Main picture: Former Rochester Drug Co-Operative CEO Laurence Doud III, leaves US. District Court in Manhattan yesterday.

The indictment unsealed Tuesday alleges former Rochester Drug Co-Operative CEO Laurence Doud III ordered subordinates to ignore red flags about certain pharmacy customers to maximize company revenues and his own pay, which more than doubled between 2012 and 2016 as the company’s sales of drugs like oxycodone and fentanyl skyrocketed.

Doud and other top executives “made the deliberate decision” not to investigate, monitor or alert federal regulators about pharmacy customers they knew were providing opioids to people who wanted them for non-medical uses, the indictment alleges.

Doud, 75, surrendered to authorities in New York City and is awaiting arraignment on two counts of conspiracy. His lawyer said he would fight the charges. If convicted, he faces a mandatory minimum sentence of 10 years in prison.

Rochester Drug Co-Operative and another former executive were also charged.

Rochester Drug Co-Operative’s oxycodone sales increased by 800% and its fentanyl sales jumped by 2,000% between 2012 and 2016, according to officials. During the same period, the company’s internal compliance office flagged 8,300 orders but reported just four to the U.S. Drug Enforcement Administration.

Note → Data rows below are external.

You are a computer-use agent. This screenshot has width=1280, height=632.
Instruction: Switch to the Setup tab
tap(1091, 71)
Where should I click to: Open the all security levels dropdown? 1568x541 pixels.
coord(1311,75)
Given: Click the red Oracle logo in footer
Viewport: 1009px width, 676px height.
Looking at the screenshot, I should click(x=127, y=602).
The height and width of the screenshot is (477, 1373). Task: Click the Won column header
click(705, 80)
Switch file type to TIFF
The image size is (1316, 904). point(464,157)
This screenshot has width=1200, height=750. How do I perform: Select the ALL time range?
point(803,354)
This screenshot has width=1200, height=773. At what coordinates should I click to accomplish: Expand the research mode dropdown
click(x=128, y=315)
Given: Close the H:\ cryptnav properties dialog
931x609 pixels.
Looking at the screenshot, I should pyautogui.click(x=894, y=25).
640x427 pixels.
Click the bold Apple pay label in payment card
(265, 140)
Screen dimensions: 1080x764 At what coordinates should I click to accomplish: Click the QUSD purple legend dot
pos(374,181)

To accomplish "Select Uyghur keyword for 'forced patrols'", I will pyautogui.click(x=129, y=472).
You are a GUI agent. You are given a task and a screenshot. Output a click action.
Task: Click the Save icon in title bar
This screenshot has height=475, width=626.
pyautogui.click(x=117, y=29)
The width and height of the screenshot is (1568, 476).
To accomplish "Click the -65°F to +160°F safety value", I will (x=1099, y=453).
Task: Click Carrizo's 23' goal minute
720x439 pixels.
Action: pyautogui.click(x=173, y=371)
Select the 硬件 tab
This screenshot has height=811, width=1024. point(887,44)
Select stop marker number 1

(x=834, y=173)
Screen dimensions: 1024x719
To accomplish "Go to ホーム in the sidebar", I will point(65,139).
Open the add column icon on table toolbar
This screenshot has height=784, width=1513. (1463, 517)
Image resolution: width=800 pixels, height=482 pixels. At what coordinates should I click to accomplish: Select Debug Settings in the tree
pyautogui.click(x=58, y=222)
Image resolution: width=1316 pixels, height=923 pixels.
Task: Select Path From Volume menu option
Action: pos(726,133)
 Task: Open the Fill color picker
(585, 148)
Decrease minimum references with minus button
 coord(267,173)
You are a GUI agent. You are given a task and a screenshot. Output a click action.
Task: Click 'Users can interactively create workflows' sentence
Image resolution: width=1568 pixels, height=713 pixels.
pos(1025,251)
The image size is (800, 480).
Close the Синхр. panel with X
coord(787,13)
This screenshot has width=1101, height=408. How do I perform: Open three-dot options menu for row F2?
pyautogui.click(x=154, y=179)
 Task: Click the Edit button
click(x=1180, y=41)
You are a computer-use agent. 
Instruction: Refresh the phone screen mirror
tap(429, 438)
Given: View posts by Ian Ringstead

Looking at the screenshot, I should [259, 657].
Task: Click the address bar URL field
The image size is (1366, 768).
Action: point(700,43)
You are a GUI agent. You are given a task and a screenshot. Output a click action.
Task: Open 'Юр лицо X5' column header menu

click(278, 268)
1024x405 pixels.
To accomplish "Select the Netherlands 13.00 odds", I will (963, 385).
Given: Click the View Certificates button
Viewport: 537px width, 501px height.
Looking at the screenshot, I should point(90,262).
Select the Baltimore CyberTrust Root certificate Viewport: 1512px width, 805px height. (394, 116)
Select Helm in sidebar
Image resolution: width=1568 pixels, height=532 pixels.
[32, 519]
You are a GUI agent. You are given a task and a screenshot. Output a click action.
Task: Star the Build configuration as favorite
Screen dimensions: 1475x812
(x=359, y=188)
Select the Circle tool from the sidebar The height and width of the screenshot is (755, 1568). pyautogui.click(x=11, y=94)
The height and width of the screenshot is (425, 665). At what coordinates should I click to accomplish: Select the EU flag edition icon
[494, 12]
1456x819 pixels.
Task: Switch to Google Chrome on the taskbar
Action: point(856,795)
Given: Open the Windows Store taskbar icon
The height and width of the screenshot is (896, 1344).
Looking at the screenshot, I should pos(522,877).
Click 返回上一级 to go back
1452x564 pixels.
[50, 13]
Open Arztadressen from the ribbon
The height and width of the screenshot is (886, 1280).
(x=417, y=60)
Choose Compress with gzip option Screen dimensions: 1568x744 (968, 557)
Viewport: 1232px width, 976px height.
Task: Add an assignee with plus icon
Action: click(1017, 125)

The company is one of the nation’s ten largest distributors of pharmaceutical products, with over 1,300 pharmacy customers and over $1 billion in revenue per year. The company says the vast majority of its customers are small, independent pharmacies.

The Rochester, New York-based company will pay a $20 million fine to resolve a civil complaint and consented to three years of independent compliance monitoring.

Doud, who retired in 2017, alleged in a lawsuit last year that Rochester Drug Co-Operative tried using him as a scapegoat for its legal and regulatory troubles.